> [The input]
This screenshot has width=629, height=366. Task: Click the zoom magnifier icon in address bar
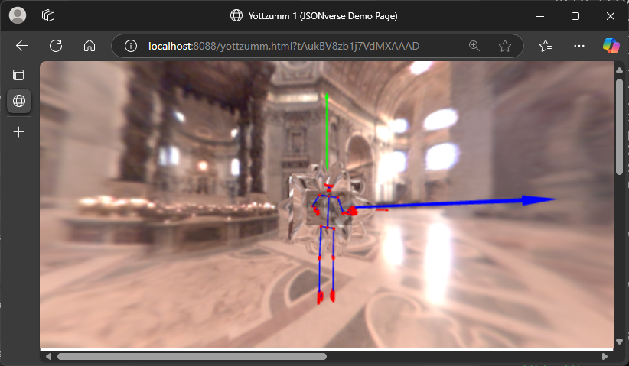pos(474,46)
--
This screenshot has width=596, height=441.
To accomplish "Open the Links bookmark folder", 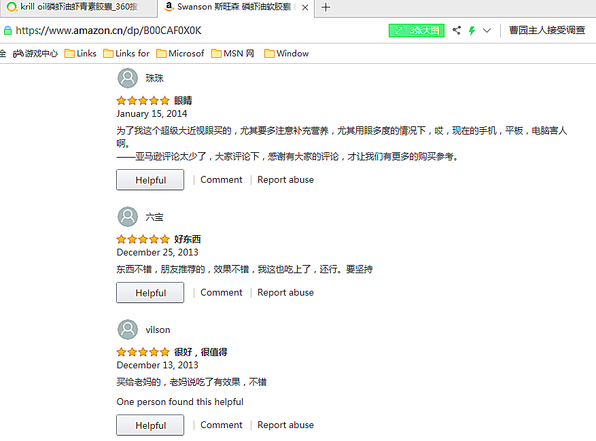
* * *
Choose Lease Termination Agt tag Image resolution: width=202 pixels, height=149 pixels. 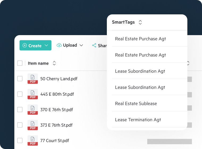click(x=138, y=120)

> [What to do] Only the lines above from the one containing "This screenshot has width=596, height=441." through the one containing "the Links bookmark" should be returned, verbatim and inclusive, with pictures excluded.

> [The answer]
This screenshot has width=596, height=441.
To accomplish "Open the Links bookmark folder", 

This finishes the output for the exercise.